Indications, Safety, and Warnings
Consult product labeling and MRI procedure guidelines prior to use for detailed disclosures.
Indications For Use:
The Algovita Spinal Cord Stimulation (SCS) System is indicated as an aid in the management of chronic intractable pain of the trunk and/or limbs, including unilateral or bilateral pain associated with failed back surgery syndrome, intractable low back pain and leg pain.
Shortwave, microwave and/or therapeutic ultrasound diathermy must not be used on SCS patients. The energy generated by diathermy can be transferred through the SCS system, causing tissue damage at the lead site which may result in severe injury or death. Patients who have failed to receive effective pain relief during a stimulation trial should not receive the Algovita SCS System.
Strong electromagnetic interference (eg, electrocautery, RF, or microwave ablation) can result in serious patient injury or death, unexpected stimulation, or device malfunction or damage. Algovita SCS System interactions with other active implantable medical devices (such as pacemakers, defibrillators, or other) are not known; possible effects include sensing problems and inappropriate device responses. Burns may result if the IPG case is ruptured or pierced, exposing patient tissue to battery chemicals.
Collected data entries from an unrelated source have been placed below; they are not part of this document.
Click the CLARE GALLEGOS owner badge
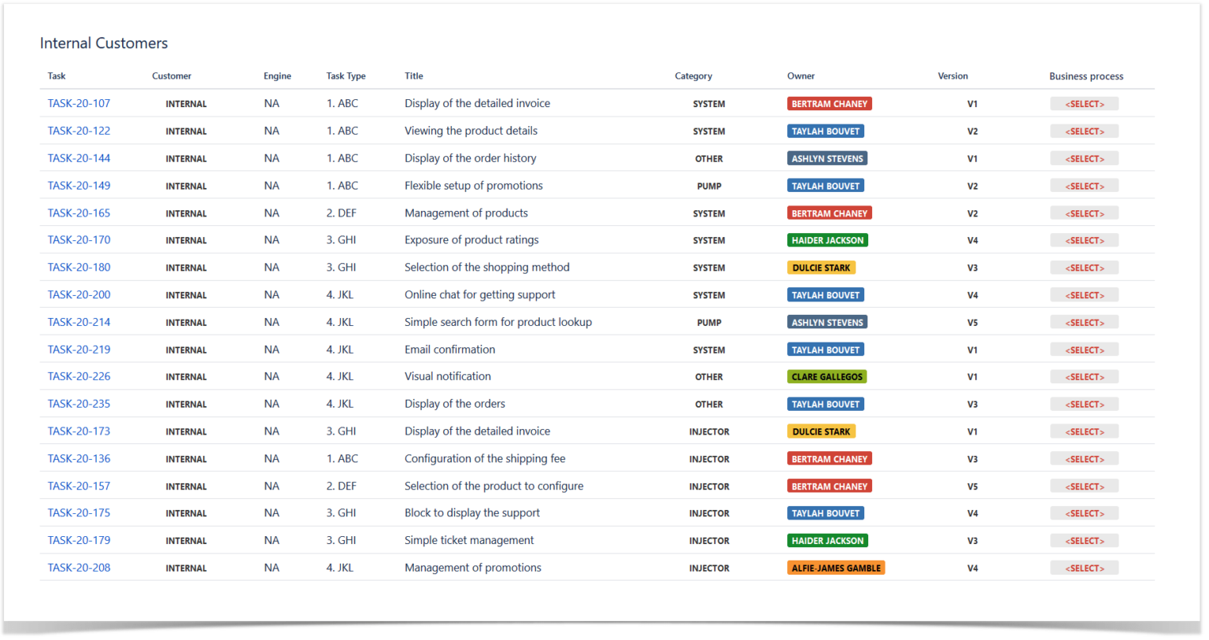pyautogui.click(x=826, y=376)
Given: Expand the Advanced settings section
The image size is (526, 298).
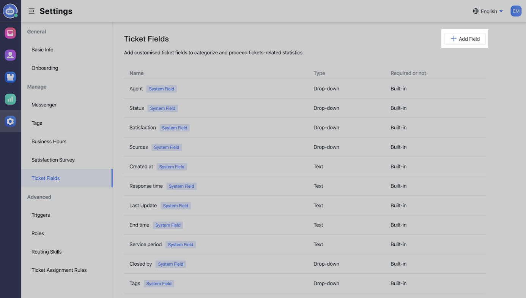Looking at the screenshot, I should pos(39,197).
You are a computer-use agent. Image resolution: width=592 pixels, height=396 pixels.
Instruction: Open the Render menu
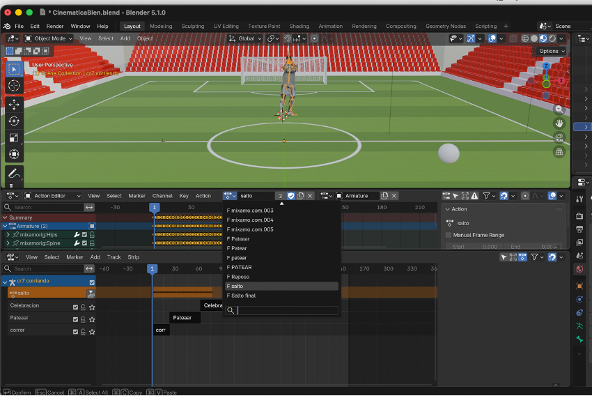(55, 26)
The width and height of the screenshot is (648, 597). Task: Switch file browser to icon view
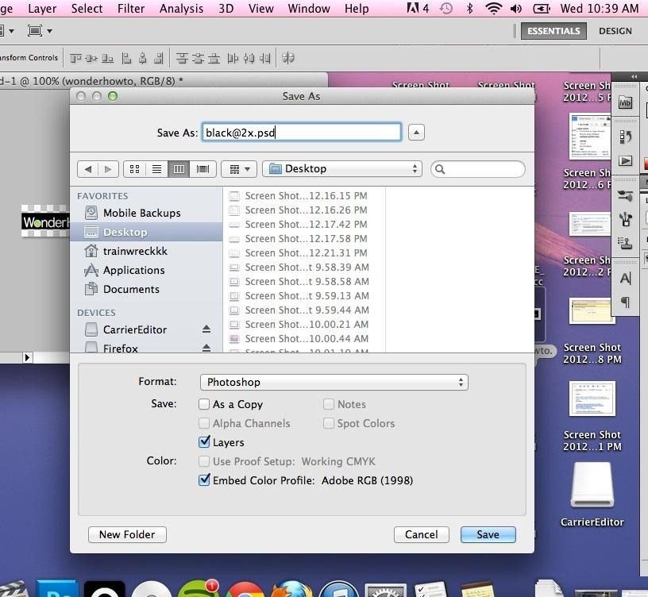(x=134, y=169)
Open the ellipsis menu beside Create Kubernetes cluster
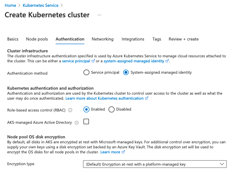 (99, 15)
Under certain conditions, some fully implanted Algovita SCS Systems are magnetic resonance (MR) Conditional. Algovita Trial Stimulation Systems are not MR Conditional. Safety and effectiveness of SCS have not been established for pediatric patients, for use during pregnancy, or for use with nursing patients. Certain therapies or procedures (eg, radiotherapy, lithotripsy, TENS units, external defibrillation, or ultrasound) may turn stimulation off or may cause permanent damage to the neurostimulator, resulting in loss of therapy or additional surgery. Patients should avoid extreme environmental temperatures or large atmospheric pressure variations (eg, scuba diving below 5 meters or hyperbaric chamber pressures exceeding 1.5 atmospheres absolute pressure) to avoid adverse effects to the patient or damage to the neurostimulator. Changes in posture or abrupt movements may cause decreases, or uncomfortable or painful increases in the perceived stimulation level. Patients should turn stimulation off before operating a motorized vehicle or potentially dangerous machinery or equipment, as sudden stimulation changes may distract patients from attentive operation.
Adverse Events May Include:
Lead migration, allergic response or tissue reaction to materials, hematoma or seroma at neurostimulator site, skin erosion or pain at implant sites, reticular chest wall stimulation, skin irritation at the recharge site, loss of pain relief, uncomfortable stimulation or ineffective pain relief due to system issues, epidural mass formation at the lead, and surgical risks (infection, cerebrospinal fluid leakage, epidural hemorrhage, hematoma, seroma, and paralysis).